AIM OF THE TASK:
Search the records below for the line containing "Screenshot is 365x2576.". Output that line and all later lines exactly; output nothing else.

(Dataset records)

• • • • •

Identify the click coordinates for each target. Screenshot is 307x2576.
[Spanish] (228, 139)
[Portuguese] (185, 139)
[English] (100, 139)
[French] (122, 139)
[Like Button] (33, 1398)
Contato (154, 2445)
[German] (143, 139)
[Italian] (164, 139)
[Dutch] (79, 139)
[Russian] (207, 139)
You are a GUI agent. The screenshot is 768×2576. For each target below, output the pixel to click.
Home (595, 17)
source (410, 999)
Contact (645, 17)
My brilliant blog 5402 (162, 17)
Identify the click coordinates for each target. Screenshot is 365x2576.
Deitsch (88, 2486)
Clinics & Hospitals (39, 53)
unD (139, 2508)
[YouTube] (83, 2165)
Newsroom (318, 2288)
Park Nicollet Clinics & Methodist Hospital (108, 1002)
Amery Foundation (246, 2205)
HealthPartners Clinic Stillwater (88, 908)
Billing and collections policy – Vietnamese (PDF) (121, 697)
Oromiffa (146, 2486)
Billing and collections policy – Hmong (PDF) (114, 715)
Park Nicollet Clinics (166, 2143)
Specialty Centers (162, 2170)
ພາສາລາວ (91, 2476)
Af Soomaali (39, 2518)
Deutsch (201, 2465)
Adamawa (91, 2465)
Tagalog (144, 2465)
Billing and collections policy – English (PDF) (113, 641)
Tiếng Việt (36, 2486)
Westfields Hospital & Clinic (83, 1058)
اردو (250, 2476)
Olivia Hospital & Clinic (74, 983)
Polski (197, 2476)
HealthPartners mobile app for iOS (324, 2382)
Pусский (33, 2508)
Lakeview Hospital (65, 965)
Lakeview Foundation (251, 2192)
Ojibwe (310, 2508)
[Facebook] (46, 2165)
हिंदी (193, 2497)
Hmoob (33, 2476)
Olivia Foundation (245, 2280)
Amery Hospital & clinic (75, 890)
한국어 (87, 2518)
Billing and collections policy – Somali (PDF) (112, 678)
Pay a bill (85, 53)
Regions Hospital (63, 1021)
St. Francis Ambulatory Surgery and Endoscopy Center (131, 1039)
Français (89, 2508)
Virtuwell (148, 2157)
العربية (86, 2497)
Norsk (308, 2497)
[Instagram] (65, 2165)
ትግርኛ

• • • • •

SOLVED EXERCISE:
Identify the click coordinates for each target. Screenshot is 365x2576.
Deitsch (88, 2486)
Clinics & Hospitals (39, 53)
unD (139, 2508)
[YouTube] (83, 2165)
Newsroom (318, 2288)
Park Nicollet Clinics & Methodist Hospital (108, 1002)
Amery Foundation (246, 2205)
HealthPartners Clinic Stillwater (88, 908)
Billing and collections policy – Vietnamese (PDF) (121, 697)
Oromiffa (146, 2486)
Billing and collections policy – Hmong (PDF) (114, 715)
Park Nicollet Clinics (166, 2143)
Specialty Centers (162, 2170)
ພາສາລາວ (91, 2476)
Af Soomaali (39, 2518)
Deutsch (201, 2465)
Adamawa (91, 2465)
Tagalog (144, 2465)
Billing and collections policy – English (PDF) (113, 641)
Tiếng Việt (36, 2486)
Westfields Hospital & Clinic (83, 1058)
اردو (250, 2476)
Olivia Hospital & Clinic (74, 983)
Polski (197, 2476)
HealthPartners mobile app for iOS (324, 2382)
Pусский (33, 2508)
Lakeview Hospital (65, 965)
Lakeview Foundation (251, 2192)
Ojibwe (310, 2508)
[Facebook] (46, 2165)
हिंदी (193, 2497)
Hmoob (33, 2476)
Olivia Foundation (245, 2280)
Amery Hospital & clinic (75, 890)
한국어 (87, 2518)
Billing and collections policy – Somali (PDF) (112, 678)
Pay a bill (85, 53)
Regions Hospital (63, 1021)
St. Francis Ambulatory Surgery and Endoscopy Center (131, 1039)
Français (89, 2508)
Virtuwell (148, 2157)
العربية (86, 2497)
Norsk (308, 2497)
[Instagram] (65, 2165)
ትግርኛ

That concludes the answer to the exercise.